There is exposition as clumsy as declarations of string-musician joblessness and weird hollows of character where journey from rags to gorgeous condominiums go unexplained. There's a sense of a meditation on death and age and family and all that deep portentous stuff but it feels like adolescent poetry at times. There are digressions through the tooth fairy, diversions like fencing, a sense that someone had a vision but, too close, did not realise it was blurred - Icarus as director, reaching for the stars but falling apart.
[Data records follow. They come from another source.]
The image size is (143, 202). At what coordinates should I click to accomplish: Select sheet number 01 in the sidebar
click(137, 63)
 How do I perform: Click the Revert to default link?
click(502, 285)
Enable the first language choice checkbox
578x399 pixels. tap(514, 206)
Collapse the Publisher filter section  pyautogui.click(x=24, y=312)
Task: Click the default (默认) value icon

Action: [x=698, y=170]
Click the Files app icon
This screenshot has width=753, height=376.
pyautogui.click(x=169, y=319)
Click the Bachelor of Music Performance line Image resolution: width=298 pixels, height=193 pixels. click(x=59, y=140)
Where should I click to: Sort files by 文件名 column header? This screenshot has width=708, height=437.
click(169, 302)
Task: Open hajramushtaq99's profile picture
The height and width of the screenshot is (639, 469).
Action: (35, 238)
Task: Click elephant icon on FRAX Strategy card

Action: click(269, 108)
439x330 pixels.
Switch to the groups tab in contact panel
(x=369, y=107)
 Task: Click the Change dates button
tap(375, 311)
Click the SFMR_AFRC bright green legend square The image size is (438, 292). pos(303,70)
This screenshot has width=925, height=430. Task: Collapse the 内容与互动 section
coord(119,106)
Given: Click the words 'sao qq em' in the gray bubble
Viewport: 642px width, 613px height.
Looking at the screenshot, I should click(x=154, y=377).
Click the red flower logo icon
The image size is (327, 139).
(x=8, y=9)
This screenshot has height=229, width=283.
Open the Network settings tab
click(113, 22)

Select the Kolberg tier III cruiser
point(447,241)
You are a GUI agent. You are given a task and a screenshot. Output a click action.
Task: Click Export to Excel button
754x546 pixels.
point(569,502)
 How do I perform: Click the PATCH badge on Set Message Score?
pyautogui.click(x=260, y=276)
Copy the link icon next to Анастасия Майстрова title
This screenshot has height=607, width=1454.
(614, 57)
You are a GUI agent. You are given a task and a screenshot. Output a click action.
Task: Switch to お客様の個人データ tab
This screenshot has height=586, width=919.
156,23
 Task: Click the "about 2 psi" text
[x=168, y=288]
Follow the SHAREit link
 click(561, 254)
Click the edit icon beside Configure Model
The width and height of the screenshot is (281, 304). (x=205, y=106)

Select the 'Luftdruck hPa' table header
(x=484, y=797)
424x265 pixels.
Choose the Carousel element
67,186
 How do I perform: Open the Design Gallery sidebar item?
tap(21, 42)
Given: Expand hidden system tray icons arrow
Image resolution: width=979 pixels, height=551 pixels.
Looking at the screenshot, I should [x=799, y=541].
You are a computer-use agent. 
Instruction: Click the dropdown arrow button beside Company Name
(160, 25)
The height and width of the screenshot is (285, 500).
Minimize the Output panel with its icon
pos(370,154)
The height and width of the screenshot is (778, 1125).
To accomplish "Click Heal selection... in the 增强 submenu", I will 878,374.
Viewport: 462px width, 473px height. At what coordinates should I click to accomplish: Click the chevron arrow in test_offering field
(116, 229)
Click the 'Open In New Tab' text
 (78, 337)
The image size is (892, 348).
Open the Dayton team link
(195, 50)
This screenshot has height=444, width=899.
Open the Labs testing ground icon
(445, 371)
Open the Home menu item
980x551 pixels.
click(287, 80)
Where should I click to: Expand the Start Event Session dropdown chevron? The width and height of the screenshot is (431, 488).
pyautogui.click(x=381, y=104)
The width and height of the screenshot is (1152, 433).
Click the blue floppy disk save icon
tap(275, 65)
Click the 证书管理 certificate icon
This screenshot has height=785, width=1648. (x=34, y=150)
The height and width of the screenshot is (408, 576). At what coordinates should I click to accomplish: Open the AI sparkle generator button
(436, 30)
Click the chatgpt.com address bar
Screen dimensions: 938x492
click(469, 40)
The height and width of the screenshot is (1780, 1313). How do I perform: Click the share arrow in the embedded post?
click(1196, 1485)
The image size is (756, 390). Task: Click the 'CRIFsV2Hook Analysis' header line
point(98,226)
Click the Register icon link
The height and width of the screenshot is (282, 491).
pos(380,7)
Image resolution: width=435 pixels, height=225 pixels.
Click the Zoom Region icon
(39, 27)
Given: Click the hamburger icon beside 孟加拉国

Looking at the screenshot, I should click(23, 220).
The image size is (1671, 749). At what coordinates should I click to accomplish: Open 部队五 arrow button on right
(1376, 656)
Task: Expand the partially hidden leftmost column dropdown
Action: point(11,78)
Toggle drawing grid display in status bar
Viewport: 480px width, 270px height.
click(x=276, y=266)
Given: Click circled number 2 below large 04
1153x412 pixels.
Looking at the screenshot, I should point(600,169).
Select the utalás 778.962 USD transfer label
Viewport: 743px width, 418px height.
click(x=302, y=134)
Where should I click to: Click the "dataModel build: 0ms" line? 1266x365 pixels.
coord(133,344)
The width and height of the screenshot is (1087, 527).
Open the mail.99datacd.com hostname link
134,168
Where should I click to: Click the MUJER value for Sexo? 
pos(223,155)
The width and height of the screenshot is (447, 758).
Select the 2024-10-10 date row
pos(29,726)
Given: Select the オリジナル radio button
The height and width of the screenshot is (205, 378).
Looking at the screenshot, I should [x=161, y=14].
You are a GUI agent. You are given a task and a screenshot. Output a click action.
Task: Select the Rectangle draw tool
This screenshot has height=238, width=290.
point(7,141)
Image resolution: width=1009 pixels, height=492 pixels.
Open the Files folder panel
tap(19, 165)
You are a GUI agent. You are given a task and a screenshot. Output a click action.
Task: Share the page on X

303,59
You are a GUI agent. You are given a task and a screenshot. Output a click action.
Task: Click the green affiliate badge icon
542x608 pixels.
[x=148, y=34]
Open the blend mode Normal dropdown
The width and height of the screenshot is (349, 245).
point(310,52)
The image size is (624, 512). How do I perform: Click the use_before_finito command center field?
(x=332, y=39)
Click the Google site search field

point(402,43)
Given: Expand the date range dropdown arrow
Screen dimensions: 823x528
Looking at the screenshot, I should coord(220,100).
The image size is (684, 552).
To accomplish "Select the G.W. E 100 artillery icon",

Crowd-funding has been tried in film long before platforms like Indiegogo and Kickstarter arrived, but successes like Iron Sky or Blue Ruin mean that projects that might struggle have a shot. Even films funded by other means can turn to crowds - Preaching To The Perverted sought money for a re-master (no pun intended) and re-release, and The Wrecking Crew gathered funds for distribution. It's not the be all and end all - Chuck Norris Vs Communism had an unsuccessful Indiegogo but came to the attention of HBO, and Uwe Boll didn't meet his funding goal either. No stranger to using small amounts of other people's money, Boll told Eye For Film about "driving from dentist to dentist, convincing bankers and so on to make bigger and bigger movies".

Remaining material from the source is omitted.